Tra le forme tipiche di tutela penale della religione viene fatta rientrare tradizionalmente la fattispecie di bestemmia, sanzionata dall’art. 724 c.p.
Originariamente prevista come contravvenzione e ridotta a illecito amministrativo dal d.l. 507/99, nell’attuale formulazione punisce “chiunque pubblicamente bestemmia, con invettive o con parole oltraggiose, contro la divinità con la sanzione amministrativa pecuniaria da lire centomila a seicentomila”.
Il taglio dell’inciso “o i simboli o le persone venerati nella religione dello Stato”, operato dalla Corte Costituzionale nel 1995, rende non facile l’individuazione del concetto di divinità.
Competente per l’irrogazione della sanzione è oggi il Prefetto.
Non direttamente inquadrabile tra i classici strumenti penali posti a tutela della religione, quanto piuttosto nell’ambito dei più moderni interventi di lotta alla discriminazione razziale, è l’art. 3 l. 654/75.
La norma, nell’attuale formulazione, al 1° comma punisce, alla lett. a “con la reclusione fino a 1 anno e 6 mesi o con la multa fino a 6000 € chi propaganda idee fondate sulla superiorità o sull’odio razziale o etnico, ovvero istiga a commettere o commette atti di discriminazione per motivi razziali, etnici, nazionali o religiosi”, e alla lett. b “con la reclusione da 6 mesi a 4 anni chi, in qualsiasi modo, istiga a commettere o commette violenza o atti di provocazione alla violenza per motivi razziali, etnici, nazionali o religiosi”
Vieta, inoltre, al 3° comma, “ogni organizzazione, associazione, movimento o gruppo avente tra i propri scopi l’incitamento alla discriminazione o alla violenza per motivi razziali, etnici, nazionali o religiosi”.
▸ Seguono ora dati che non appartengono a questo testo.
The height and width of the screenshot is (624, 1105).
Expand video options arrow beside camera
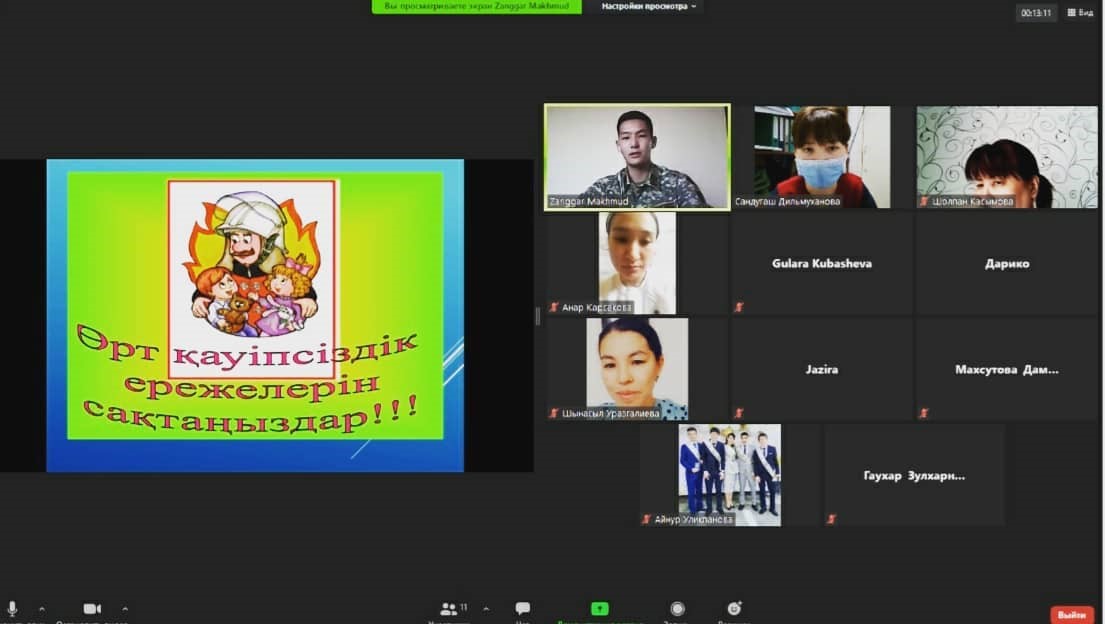coord(125,608)
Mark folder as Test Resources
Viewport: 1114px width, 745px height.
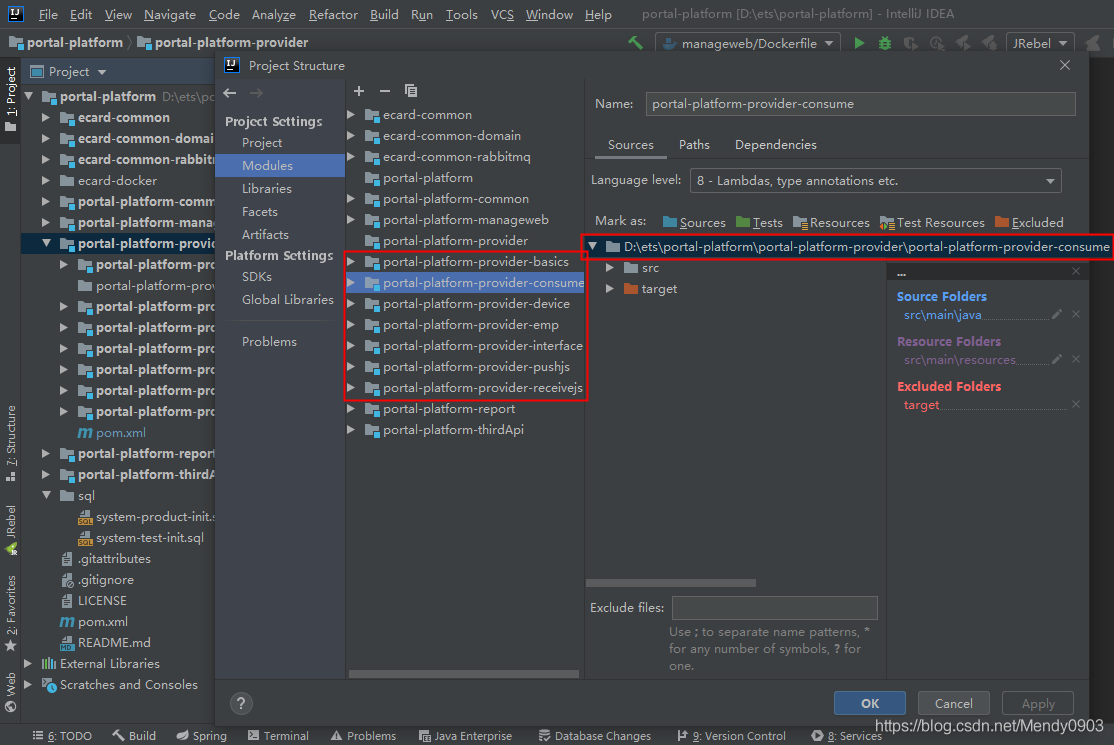[932, 222]
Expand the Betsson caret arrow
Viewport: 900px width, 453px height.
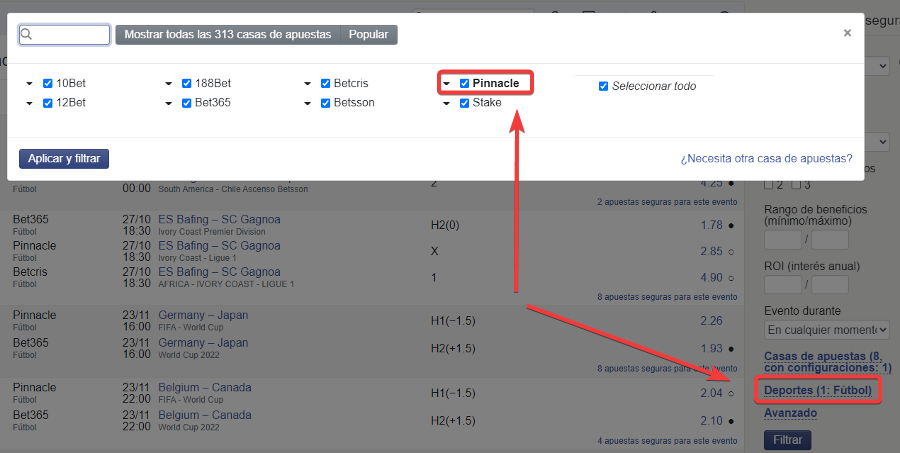pos(307,103)
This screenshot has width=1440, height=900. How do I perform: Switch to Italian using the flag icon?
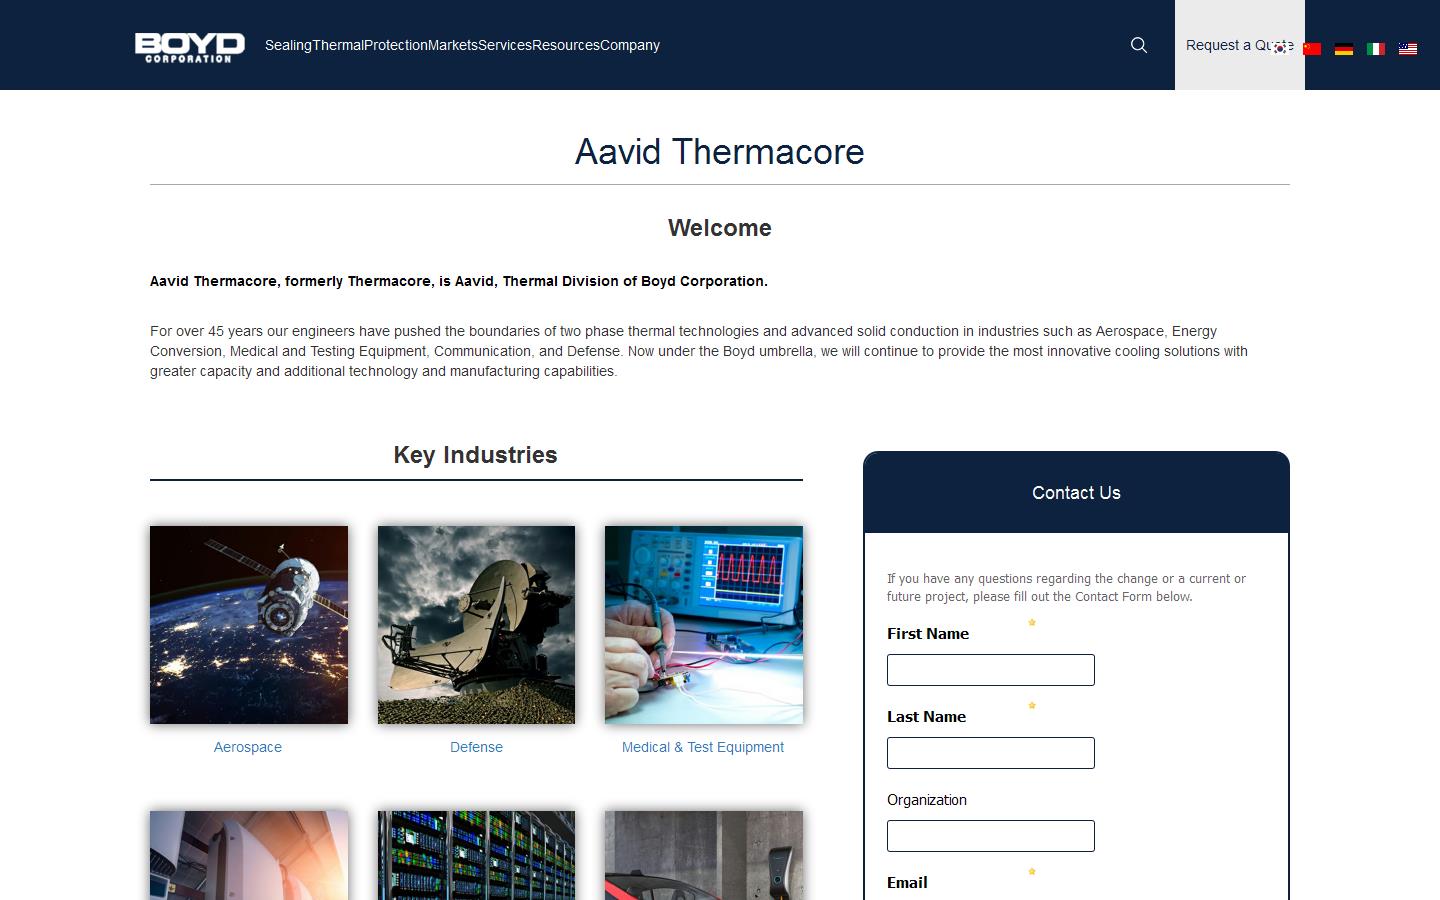pos(1377,48)
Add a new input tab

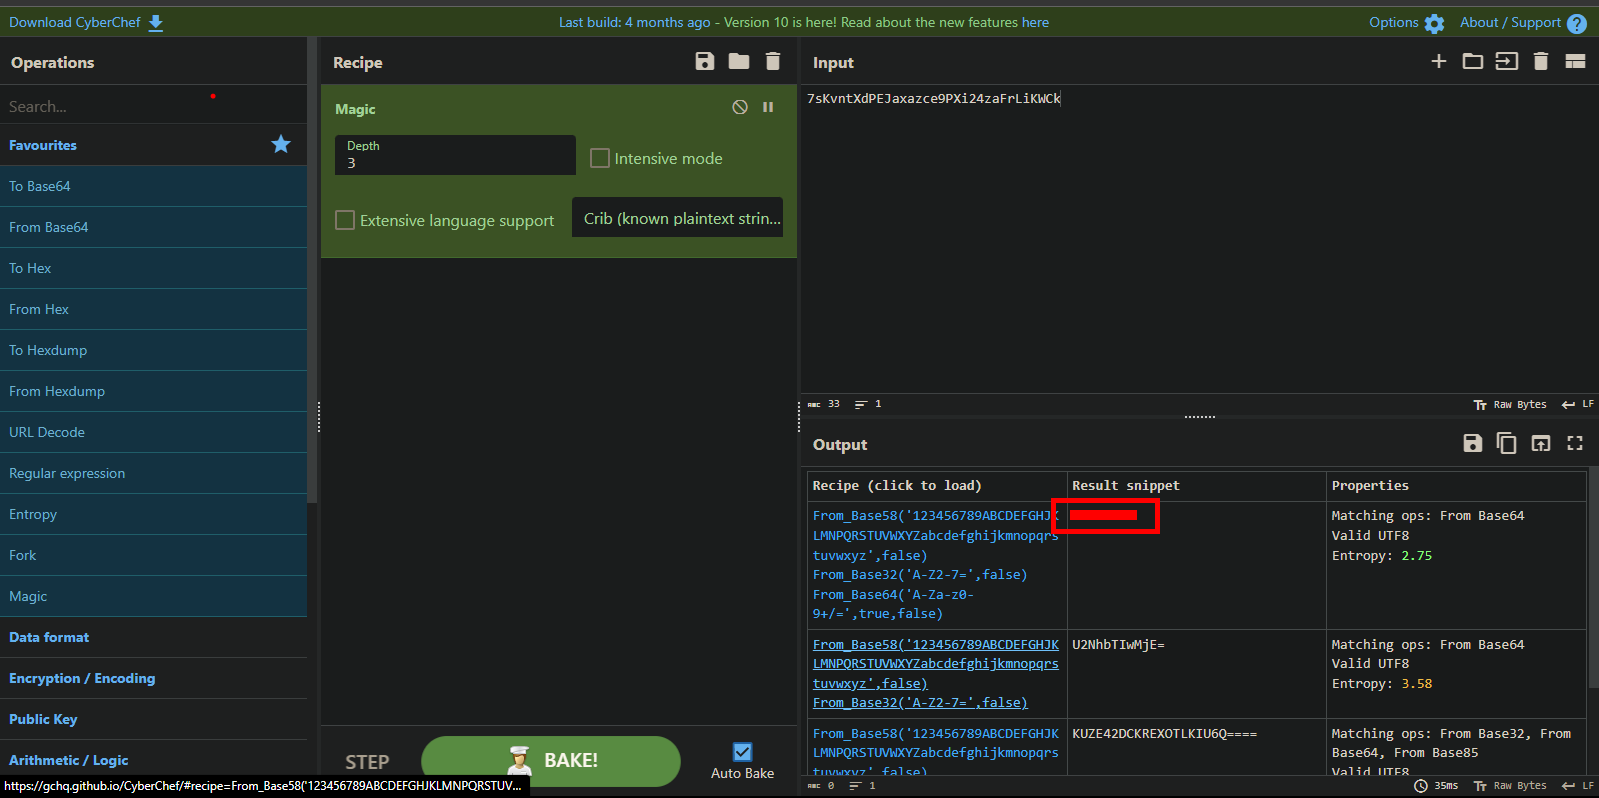(x=1439, y=62)
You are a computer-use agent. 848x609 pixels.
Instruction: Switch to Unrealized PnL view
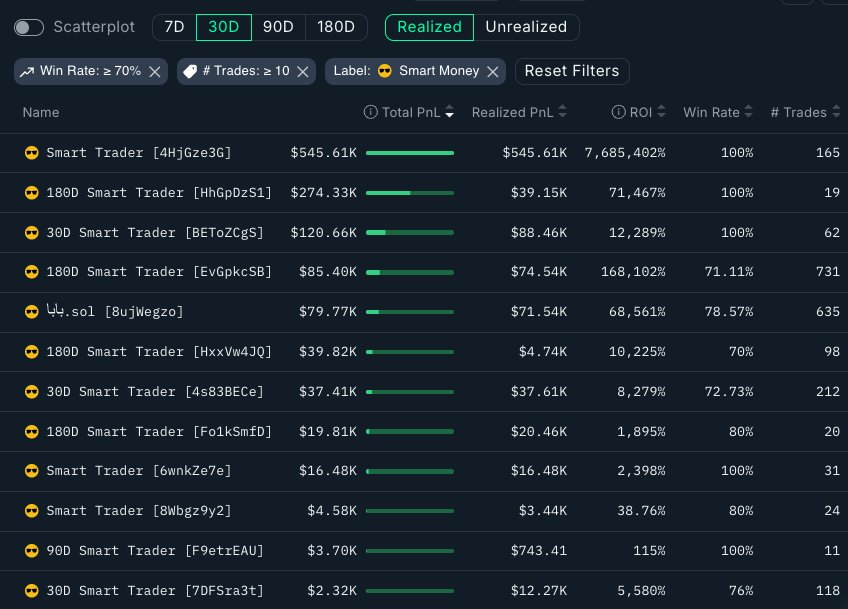[x=526, y=27]
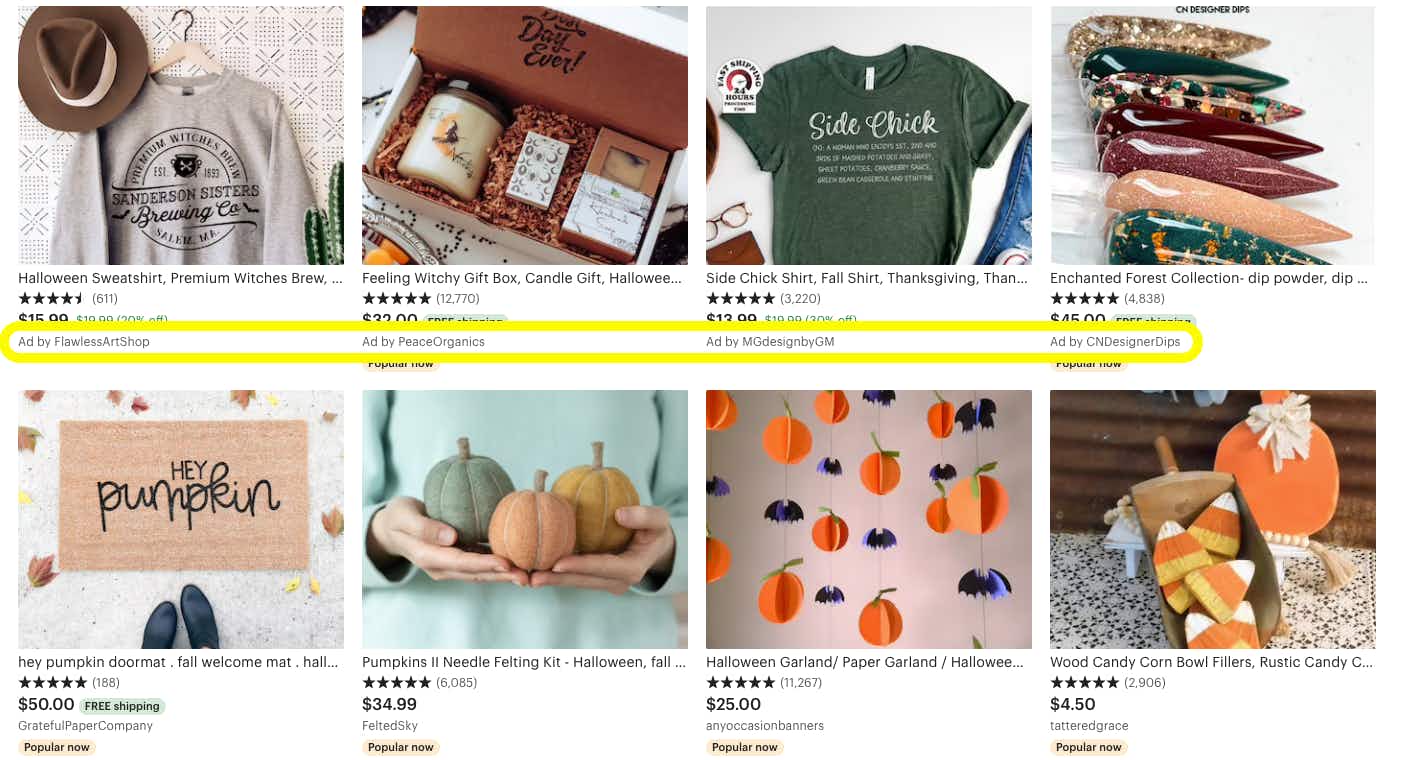Open the Side Chick Shirt listing
The height and width of the screenshot is (760, 1412).
(866, 278)
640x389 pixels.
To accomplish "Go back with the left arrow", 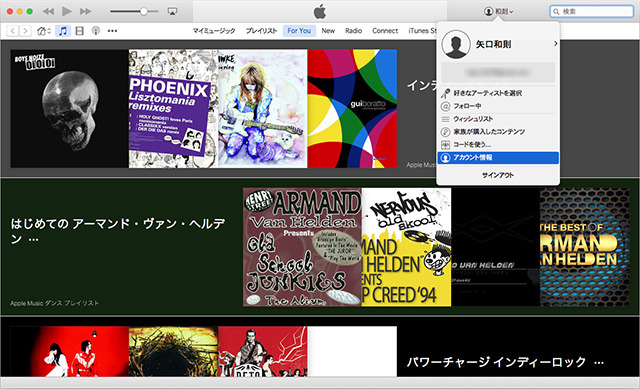I will [x=13, y=31].
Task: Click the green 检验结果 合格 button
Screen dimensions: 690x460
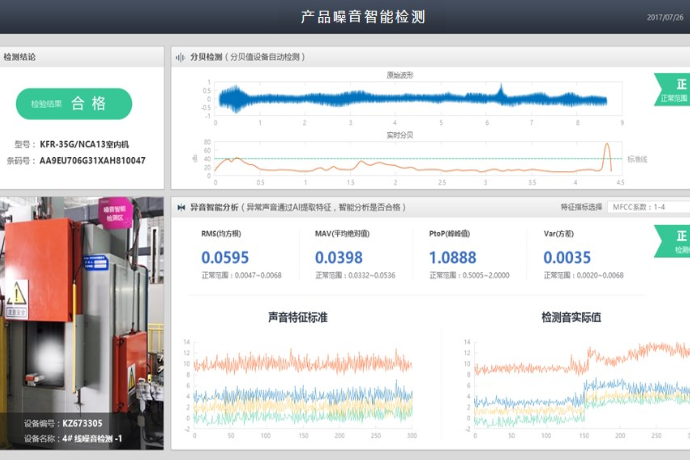Action: coord(74,103)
Il d.l. 122/93 all’art. 3 ha previsto l’aumento della pena fino alla metà (circostanza aggravante) per i reati commessi “per finalità di discriminazione o di odio etnico, nazionale, razziale o religioso, ovvero al fine di agevolare l’attività di organizzazioni, associazioni, movimenti o gruppi che hanno tra i loro scopi le medesime finalità”.